Pourquoi vous être spécialisée sur cette question ?

Je suis infirmière depuis 18 ans. J’ai toujours attaché une grande importance à l’humain et l’aide que je pouvais apporter à l’autre. Ces années d’expérience ainsi qu’une démarche de développement personnel m’ont permis de comprendre que je pouvais être utile autrement, par ma capacité à résoudre une difficulté et aider mon prochain à faire face à une situation qu’il juge « insurmontable ».

Comment intervenez-vous ?

J’exerce mon activité de tabacologue en cabinet libéral, je participe à des projets d’éducation thérapeutique (ETP) et je propose, aussi, des formations à l’attention des professionnels de santé sur la prise en charge de la dépendance au tabac. La formation continue est pour moi très importante car elle me permet de partager d’autres pratiques professionnelles et d’étoffer la palette d’outils que je peux utiliser pour accompagner mes patients dans leur souhait de vivre sans fumer. Une partie de mon travail consiste à calmer le manque physique et éviter les désagréments qui l’accompagnent. L’histoire avec le tabac étant souvent longue et complexe (béquille, « compagnon de vie »…), le soutien psychologique permet à un fumeur de comprendre pourquoi il fume et l’amène ainsi à dénouer sa relation avec la cigarette. Il doit aussi pouvoir l’aider à apprendre à vivre autrement, sans fumer. Même après plusieurs tentatives infructueuses. Essayer plusieurs fois d’arrêter, c’est presque une étape logique.

Ecoute, substituts… Y a t il d’autres outils ?

Il existe d’autres techniques d’accompagnement d’aide à l’arrêt du tabac : entretien motivationnel, hypnose, cohérence cardiaque… avec une orientation spécifique du changement de comportement addictif (tabac, cannabis, alcool) mais aussi de la gestion du stress puisque l’un est souvent lié avec l’autre.

Vous parlez de motivation. Cela paraît élémentaire. Ce n’est pas un prérequis ?

Si la motivation à l’arrêt est encore fragile, incertaine, coincée entre la volonté de continuer à fumer tout en évitant les risques, ce n’est pas le moment pour arrêter de fumer. L’entretien motivationnel permet justement d’interroger les doutes et de donner suffisamment de force à la motivation pour rendre le sevrage possible. Prendre le temps de mûrir sadécision, c’est se préparer sereinement. Une ou plusieurs séances peuvent être nécessaires jusqu’à la prise de décision, cela est normal. Les consultations suivantes permettront de maintenir le cap fixé et d’envisager, de façon plus générale, un mode de vie plus sain.

L’hypnose fait en ce moment beaucoup parler. Pour le tabagisme, ça marche ?
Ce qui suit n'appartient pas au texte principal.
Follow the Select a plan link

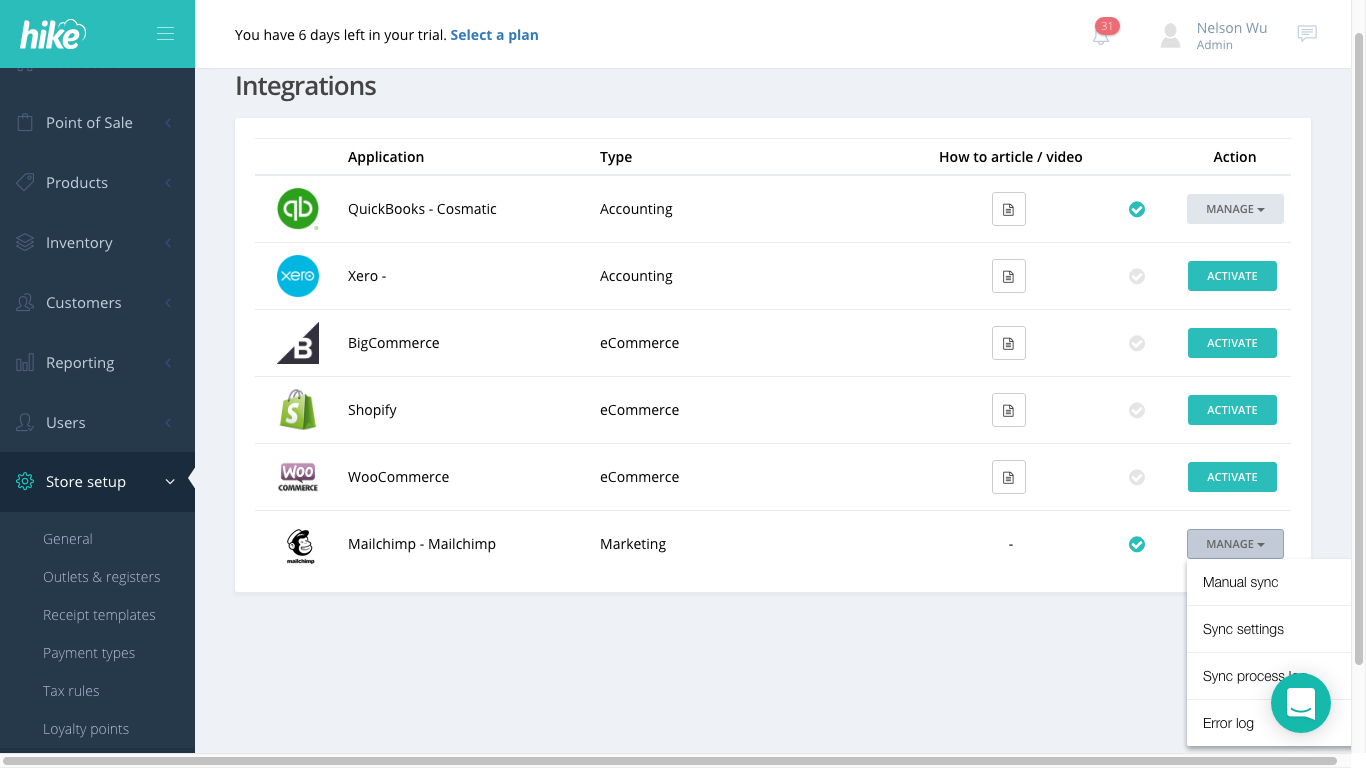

L’utilisation de l’hypnose ne se substitue à aucun avis ni traitement médical mais peut se révéler très efficace en complément d’autres techniques d’accompagnement. L’intérêt majeur de l’hypnose, c’est de permettre d’accéder aux ressources potentielles, de mobiliser les images, des ressentis et des pensées ouvrant sur des changements significatifs. C’est une sorte de sommeil éveillé dans lequel l’inconscient, en toute sécurité, est sollicité pour vous permettre de trouver la solution à votre problème. Spécifiquement pour l’arrêt du tabac, on travaillera plus particulièrement sur la gestion du stress, la crainte de devenir irritable, la peur d’échouer, la crainte de prendre du poids, le goût, la respiration, la liberté retrouvée…en fonction de votre relation personnelle avec la cigarette.

L’hypnose est un outil formidable, avec un taux de réussite important. Elle demande que vous soyez volontaire et motivé. Il ne s’agit ni d’un coup de baguette magique ni d’une méthode passive.